ABOUT THIS EXERCISE: Identify all lines below that hold "Given" and collect them.

---------- SUPPLIED DATA ----------

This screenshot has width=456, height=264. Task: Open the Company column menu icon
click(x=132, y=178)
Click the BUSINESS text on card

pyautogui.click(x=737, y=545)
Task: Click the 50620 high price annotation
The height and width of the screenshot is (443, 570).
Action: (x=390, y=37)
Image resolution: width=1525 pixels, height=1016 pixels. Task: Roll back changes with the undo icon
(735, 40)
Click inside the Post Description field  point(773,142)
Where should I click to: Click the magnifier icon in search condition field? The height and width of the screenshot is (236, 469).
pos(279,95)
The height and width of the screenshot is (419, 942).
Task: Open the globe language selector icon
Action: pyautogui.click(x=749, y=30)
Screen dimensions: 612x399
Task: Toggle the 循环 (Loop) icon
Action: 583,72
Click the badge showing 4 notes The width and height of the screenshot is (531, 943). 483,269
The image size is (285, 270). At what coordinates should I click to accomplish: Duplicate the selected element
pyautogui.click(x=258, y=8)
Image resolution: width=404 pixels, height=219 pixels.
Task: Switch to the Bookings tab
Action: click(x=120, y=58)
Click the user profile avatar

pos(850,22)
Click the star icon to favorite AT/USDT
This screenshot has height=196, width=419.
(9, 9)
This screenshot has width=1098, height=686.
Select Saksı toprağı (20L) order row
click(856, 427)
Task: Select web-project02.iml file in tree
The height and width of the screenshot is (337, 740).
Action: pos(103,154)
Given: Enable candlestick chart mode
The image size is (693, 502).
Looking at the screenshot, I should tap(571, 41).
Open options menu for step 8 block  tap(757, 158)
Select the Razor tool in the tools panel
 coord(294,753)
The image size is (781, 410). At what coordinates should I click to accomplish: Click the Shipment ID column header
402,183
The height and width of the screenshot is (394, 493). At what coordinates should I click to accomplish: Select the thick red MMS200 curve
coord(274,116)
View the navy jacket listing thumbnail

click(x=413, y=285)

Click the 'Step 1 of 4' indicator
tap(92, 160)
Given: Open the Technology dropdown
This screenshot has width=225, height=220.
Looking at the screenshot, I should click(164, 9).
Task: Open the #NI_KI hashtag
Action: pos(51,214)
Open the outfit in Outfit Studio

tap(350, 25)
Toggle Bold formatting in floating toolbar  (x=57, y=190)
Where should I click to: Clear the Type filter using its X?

----------

TASK SOLUTION:
Given: Enable candlestick chart mode
Given: Open the Technology dropdown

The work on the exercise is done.